Artesão moderno

A inconfundível mobília criada por Joaquim
Tenreiro ganha um livro definitivo

Joaquim Tenreiro,
em sua cadeira de
balanço: curvas à
prova de imitação
Fotos: Divulgação  

Mesmo de olhos fechados, só por meio do tato, o moveleiro Joaquim Tenreiro (1906-1992) era capaz de detectar a diferença entre uma peça feita por ele e uma cópia barata de suas criações. "Essa curva é muita rígida, não saiu da minha goiva", costumava zangar-se, com seu forte sotaque português. Ele tinha razão: tanto a doçura de suas curvas como o conforto de seus móveis são únicos, à prova de imitação. Dono de um domínio invulgar da madeira, Joaquim Tenreiro inventou a moderna mobília brasileira. Seu pulo-do-gato foi juntar o talento manual, aperfeiçoado desde criança na marcenaria de seu pai, no norte de Portugal, com o despojamento curvilíneo do entalhe em madeira feito pelos índios brasileiros. Desse cruzamento nasceram algumas obras-primas, como a Cadeira de Três Pés, a Poltrona Leve e a Poltrona Sonâmbula, que, bem-humorada, imita com seus braços estendidos o estereótipo da pessoa que sofre do distúrbio. O legado do artista está reunido no livro Tenreiro (Bolsa de Arte do Rio de Janeiro; 223 páginas; 45 reais), à venda nas livrarias dos principais museus e centros culturais do país. Amplamente ilustrada com fotos e croquis de suas criações, a obra é um documento definitivo sobre a produção do moveleiro. "Tenreiro reacendeu o fascínio pelo objeto artesanal com suas criações límpidas e sóbrias", observa a historiadora Maria Cecilia Loschiavo dos Santos num ensaio sobre o artista.
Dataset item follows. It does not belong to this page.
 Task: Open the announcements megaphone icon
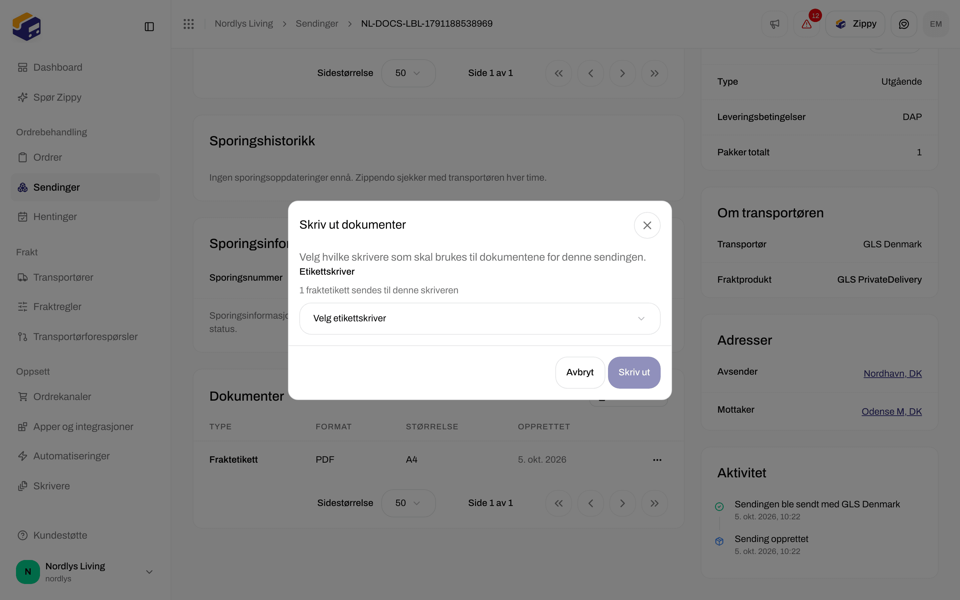tap(774, 24)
Da esquerda para a direita, as poltronas Leve, Sonâmbula e Cadeira de Tiras: despojamento e elegância

Nos anos 60, quando Tenreiro chegou a ter sua própria griffe, seus móveis eram o complemento perfeito para as construções modernistas de Oscar Niemeyer e Lúcio Costa. Requisitado por eles, fez móveis exclusivos, com esquadrias de alumínio, para o salão de banquetes do Palácio do Itamaraty, em Brasília. Mas, ao contrário do que possa parecer, o despojamento de sua mobília não permitia a fabricação em série. "Tenreiro fazia questão de supervisionar pessoalmente cada curva ou encaixe. Seus móveis jamais poderiam ser feitos em massa", diz Ascânio MMM, escultor e ex-discípulo do moveleiro.
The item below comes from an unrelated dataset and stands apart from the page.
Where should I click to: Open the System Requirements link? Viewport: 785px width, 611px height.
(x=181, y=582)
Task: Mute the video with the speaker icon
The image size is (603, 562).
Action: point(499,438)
Gaiolas — De fato, o toque de Tenreiro é inconfundível, como se vê na Cadeira de Três Pés: o encosto e o assento são feitos de um bloco de ripas de madeira de lei de cores contrastantes, como a imbuia, o mogno e o pau-marfim. Sem usar pregos, ele era um prodígio no tabique, uma técnica de encaixar ripas que demanda uma paciência infinita do artesão. Hoje só restam cerca de dez unidades da Cadeira de Três Pés, cujo exemplar está avaliado em 40.000 reais. Apesar do prestígio que angariou, Tenreiro acabou na miséria, morrendo praticamente sozinho, vítima de câncer, em 1992. Dono de um temperamento explosivo, depois da morte de sua mulher, Lucinda, Tenreiro rompeu com seus três filhos. Já bastante debilitado, ajudado pelos amigos, passou seus últimos meses fazendo primorosas gaiolas de passarinho em Irajá, um subúrbio do Rio de Janeiro.